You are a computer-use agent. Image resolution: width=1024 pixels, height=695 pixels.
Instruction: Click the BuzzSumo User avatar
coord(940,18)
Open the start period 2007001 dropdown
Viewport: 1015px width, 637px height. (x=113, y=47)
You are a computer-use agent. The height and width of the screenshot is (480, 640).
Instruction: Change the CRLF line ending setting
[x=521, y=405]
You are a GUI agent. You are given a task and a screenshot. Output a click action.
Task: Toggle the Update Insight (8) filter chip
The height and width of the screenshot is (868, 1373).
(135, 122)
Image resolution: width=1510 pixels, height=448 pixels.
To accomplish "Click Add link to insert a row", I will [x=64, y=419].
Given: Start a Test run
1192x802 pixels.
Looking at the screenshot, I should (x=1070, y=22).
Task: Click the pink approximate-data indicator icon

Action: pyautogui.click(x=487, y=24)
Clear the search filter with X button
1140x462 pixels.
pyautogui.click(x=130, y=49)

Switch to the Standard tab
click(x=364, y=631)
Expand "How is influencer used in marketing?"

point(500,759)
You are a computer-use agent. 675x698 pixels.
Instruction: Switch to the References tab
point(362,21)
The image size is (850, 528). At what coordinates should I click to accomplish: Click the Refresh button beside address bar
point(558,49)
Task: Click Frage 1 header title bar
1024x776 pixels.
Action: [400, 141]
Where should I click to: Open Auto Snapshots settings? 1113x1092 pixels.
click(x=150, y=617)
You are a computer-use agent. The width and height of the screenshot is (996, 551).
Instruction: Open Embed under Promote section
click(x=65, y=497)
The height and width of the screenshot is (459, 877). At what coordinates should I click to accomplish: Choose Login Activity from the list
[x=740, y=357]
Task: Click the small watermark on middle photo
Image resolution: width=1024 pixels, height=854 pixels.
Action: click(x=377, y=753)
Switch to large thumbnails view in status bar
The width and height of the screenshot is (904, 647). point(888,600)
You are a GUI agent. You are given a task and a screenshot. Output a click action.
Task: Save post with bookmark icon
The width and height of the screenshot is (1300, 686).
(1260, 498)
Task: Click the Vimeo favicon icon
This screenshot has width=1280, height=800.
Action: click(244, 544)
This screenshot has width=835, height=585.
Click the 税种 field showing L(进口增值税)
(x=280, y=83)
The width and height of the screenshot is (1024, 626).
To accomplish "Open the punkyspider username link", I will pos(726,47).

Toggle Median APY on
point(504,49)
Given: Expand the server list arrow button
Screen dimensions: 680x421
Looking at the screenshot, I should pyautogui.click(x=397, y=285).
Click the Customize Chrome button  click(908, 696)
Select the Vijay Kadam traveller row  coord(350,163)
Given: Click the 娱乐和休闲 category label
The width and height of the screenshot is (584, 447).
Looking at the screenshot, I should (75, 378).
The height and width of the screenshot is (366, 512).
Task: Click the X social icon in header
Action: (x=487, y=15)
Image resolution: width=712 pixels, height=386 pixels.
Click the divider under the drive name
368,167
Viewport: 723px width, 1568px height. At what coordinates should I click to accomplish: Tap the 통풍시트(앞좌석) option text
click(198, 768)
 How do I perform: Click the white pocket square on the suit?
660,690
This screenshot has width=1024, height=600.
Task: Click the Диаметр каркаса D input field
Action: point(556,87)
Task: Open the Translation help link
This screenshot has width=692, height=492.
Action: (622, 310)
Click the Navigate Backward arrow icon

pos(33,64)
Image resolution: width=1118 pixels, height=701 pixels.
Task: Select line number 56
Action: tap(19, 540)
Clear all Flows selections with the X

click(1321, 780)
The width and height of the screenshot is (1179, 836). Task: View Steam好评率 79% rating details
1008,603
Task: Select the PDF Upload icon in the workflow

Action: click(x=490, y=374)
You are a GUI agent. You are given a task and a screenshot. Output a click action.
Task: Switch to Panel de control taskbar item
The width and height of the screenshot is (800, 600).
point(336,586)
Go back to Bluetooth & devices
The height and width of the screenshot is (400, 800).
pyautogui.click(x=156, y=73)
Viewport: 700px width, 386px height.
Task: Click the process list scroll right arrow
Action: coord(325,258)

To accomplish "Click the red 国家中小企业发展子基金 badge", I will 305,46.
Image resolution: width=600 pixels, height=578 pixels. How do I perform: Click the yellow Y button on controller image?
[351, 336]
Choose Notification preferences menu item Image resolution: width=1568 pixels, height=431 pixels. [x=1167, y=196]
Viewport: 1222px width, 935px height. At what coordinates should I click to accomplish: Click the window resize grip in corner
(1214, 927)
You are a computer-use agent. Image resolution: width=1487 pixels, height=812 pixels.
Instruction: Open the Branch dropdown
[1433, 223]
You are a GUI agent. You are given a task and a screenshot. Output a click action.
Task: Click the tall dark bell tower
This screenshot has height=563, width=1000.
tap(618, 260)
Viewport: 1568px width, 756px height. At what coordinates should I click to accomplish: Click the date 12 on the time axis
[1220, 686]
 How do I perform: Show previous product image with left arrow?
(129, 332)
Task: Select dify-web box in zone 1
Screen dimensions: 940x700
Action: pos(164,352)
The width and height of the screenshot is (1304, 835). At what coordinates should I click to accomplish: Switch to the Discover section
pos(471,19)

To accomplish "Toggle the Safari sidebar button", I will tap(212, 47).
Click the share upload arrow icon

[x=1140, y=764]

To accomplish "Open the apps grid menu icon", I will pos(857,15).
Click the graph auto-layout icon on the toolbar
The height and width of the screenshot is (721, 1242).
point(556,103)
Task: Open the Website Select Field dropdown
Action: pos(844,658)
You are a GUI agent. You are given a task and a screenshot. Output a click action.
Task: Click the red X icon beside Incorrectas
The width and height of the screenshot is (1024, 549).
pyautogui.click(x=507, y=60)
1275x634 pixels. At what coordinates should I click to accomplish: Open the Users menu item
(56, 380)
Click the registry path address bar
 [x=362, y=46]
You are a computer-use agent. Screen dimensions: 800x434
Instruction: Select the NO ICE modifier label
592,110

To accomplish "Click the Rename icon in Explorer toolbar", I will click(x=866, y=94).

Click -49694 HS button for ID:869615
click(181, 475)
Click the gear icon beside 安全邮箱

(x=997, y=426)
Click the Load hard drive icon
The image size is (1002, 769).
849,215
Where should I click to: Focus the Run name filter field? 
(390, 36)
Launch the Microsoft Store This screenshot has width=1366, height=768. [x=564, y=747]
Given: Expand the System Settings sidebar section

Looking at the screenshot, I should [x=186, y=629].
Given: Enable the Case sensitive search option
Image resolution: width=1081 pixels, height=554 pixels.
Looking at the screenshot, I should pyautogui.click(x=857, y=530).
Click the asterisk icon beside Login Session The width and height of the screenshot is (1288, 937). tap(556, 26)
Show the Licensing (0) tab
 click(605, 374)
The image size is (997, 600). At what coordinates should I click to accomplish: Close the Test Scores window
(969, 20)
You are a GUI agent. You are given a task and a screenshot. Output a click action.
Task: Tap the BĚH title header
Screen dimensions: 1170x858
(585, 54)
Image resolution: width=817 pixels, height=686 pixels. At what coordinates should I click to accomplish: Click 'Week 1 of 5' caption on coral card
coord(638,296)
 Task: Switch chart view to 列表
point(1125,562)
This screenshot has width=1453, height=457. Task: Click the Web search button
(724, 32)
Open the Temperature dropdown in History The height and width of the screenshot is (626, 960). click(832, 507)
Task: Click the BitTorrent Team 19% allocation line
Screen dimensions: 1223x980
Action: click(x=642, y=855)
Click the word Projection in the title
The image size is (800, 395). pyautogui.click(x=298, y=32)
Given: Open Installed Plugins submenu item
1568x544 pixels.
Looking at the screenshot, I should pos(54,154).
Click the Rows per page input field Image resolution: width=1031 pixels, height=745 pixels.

▬▬▬

ASSIGNMENT: Whenever the string "computer" shows up in a line of the entries, copy that line.

TASK OUTPUT:
You are a computer-use agent. Image resolution: width=1024 pixels, height=695 pixels.
You are a computer-use agent. The height and width of the screenshot is (480, 640).
You are a computer-use agent. 675x698 pixels.
You are a computer-use agent. The width and height of the screenshot is (996, 551).
You are a computer-use agent. Image resolution: width=1487 pixels, height=812 pixels.
You are a computer-use agent. Screen dimensions: 800x434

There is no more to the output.